Communicating honestly helps develop a culture of self-enforced accountability and can catalyze radical shifts within businesses.
Let’s share opportunities with the diverse, next-generation of change agents and help catapult them into high-impact leadership.
- Invest in the next generation
Providing tomorrow’s diverse agents of change with access, exposure and opportunity via internships, apprenticeships and trainee programs is a simple yet meaningful way to promote diversity and unlock a more sustainable future. Let’s share opportunities with the diverse, next-generation of change agents and help catapult them into high-impact leadership.
- Embrace the business case
As we know very well, presenting a sound business case is integral to gaining buy-in from key internal players. Here are some convincing statistics that demonstrate the value of investing in greater diversity and inclusion. In 2015, McKinsey’s “Why Diversity Matters” report measured financial performance against diversity metrics, examining 256 public companies across a range of industries in Canada, Latin America, the U.K. and the U.S.
Here’s a snapshot of McKinsey’s findings:
Companies in the top quartile for racial and ethnic diversity are 35 percent more likely to have financial returns above their respective national industry medians.
In the United States, there is a linear relationship between racial and ethnic diversity and better financial performance: For every 10 percent increase in racial and ethnic diversity on the senior-executive team, earnings before interest and taxes rise 0.8 percent.
The unequal performance of companies in the same industry and country implies that diversity is a competitive differentiator shifting market share toward more diverse companies.

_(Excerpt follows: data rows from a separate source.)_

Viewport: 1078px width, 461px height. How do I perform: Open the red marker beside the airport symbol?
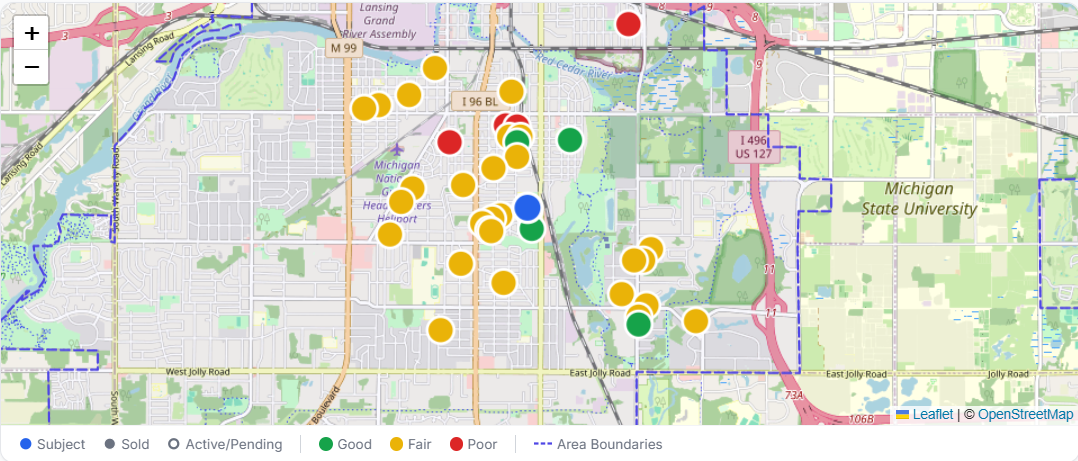click(450, 142)
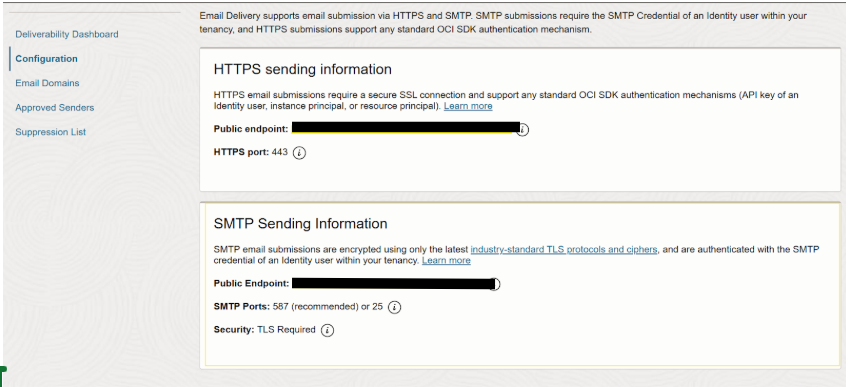The image size is (850, 387).
Task: Click the info icon next to SMTP Ports
Action: 395,307
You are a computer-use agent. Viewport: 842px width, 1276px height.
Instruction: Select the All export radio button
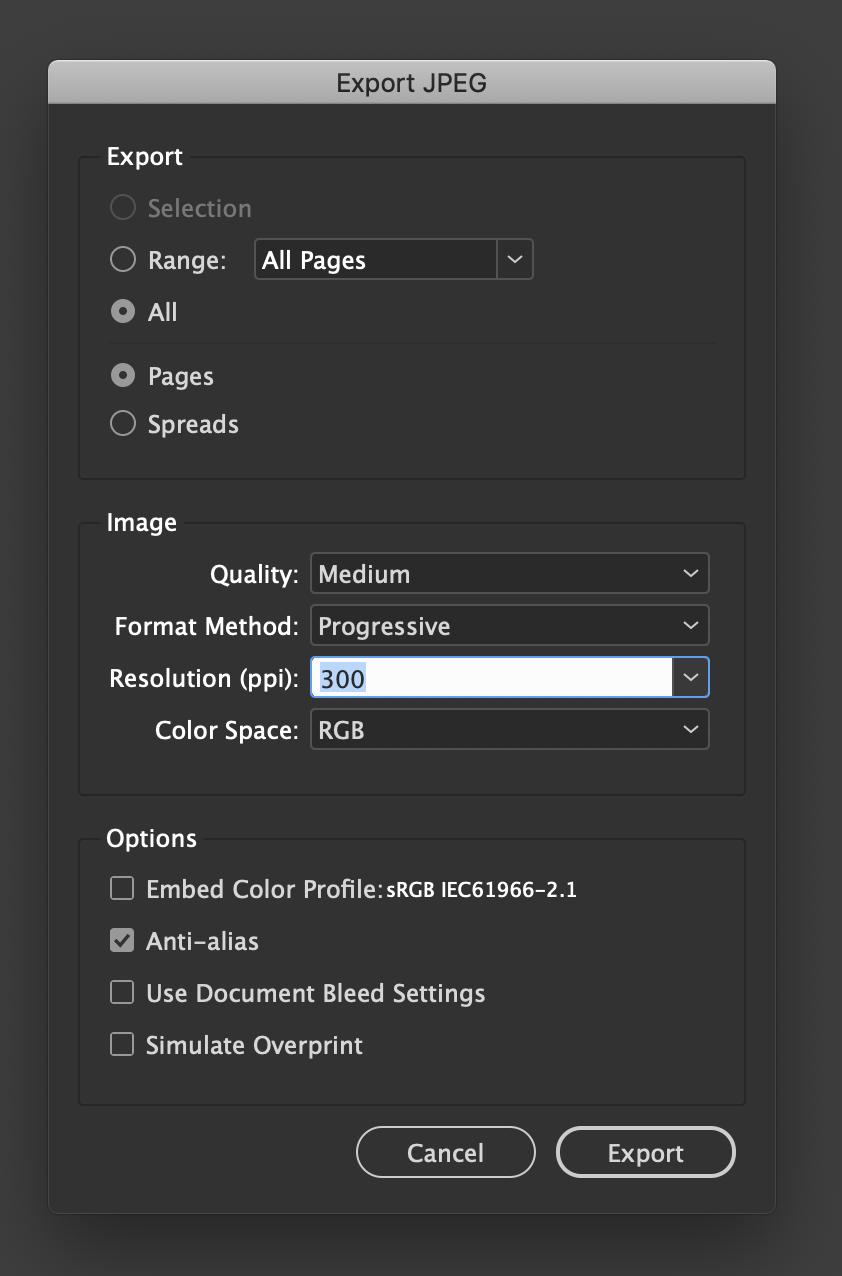tap(122, 311)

There are strong correlations between diversity metrics and financial success.
Empower cultural liaisons
In order to realize a better world, it is imperative that we engage diverse peoples outside of our niche community of sustainability professionals. The lack of diversity stunts the mainstreaming of sustainability. Bringing cultural liaisons aboard the corporate sustainability teams can help bridge gaps, broaden an organization’s positive influence and reach, all while bringing in new perspectives and strategies. I’m confident that today’s c-levels executives have what it takes to rise to new levels of bold leadership, trailblazing unprecedented realities in diversity and inclusion, which will lead to greater organizational health and an even stronger movement for social and environmental change.